We derive an MM algorithm for maximing $L$. Consider the formulation of the log-likelihood that contains terms $\ln (\alpha_j + k)$ and $- \ln (|\alpha|+k)$. Applying Jensen's inequality to the concave term $\ln (\alpha_j + k)$ and supporting hyperplane inequality to the convex term $- \ln (|\alpha|+k)$, show that a minorizing function to $L(\alpha)$ is $$ g(\alpha|\alpha^{(t)}) = - \sum_{k=0}^{\max_i |\mathbf{x}_i|-1} \frac{r_k}{|\alpha^{(t)}|+k} |\alpha| + \sum_{j=1}^d \sum_{k=0}^{\max_i x_{ij}-1} \frac{s_{jk} \alpha_j^{(t)}}{\alpha_j^{(t)}+k} \ln \alpha_j + c^{(t)}, $$ where $s_{jk} = \sum_{i=1}^n 1_{\{x_{ij} > k\}}$, $r_k = \sum_{i=1}^n 1_{\{|\mathbf{x}_i| > k\}}$, and $c^{(t)}$ is a constant irrelevant to optimization. Maximizing the surrogate function $g(\alpha|\alpha^{(t)})$ is trivial since $\alpha_j$ are separated.
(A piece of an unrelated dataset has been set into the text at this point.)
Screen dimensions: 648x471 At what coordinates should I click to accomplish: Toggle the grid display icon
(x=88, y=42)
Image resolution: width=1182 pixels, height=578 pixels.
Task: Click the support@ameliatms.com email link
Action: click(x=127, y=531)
Show that the MM updates are $$ \alpha_j^{(t+1)} = \frac{\sum_{k=0}^{\max_i x_{ij}-1} \frac{s_{jk}}{\alpha_j^{(t)}+k}}{\sum_{k=0}^{\max_i |\mathbf{x}_i|-1} \frac{r_k}{|\alpha^{(t)}|+k}} \alpha_j^{(t)}, \quad j=1,\ldots,d. $$ The quantities $s_{jk}$, $r_k$, $\max_i x_{ij}$ and $\max_i |\mathbf{x}_i|$ only depend on data and can be pre-computed. Comment on whether the MM updates respect the parameter constraint $\alpha_j>0$.
Write a function for finding MLE of Dirichlet-multinomial distribution given iid observations $\mathbf{x}_1,\ldots,\mathbf{x}_n$, using MM algorithm.
"""
dirmult_mm(X)
Find the MLE of Dirichlet-multinomial distribution using MM algorithm.
# Argument
* `X`: an `d`-by-`n` matrix of counts; each column is one data point.
# Optional argument
* `alpha0`: starting point.
* `maxiters`: the maximum allowable Newton iterations (default 100).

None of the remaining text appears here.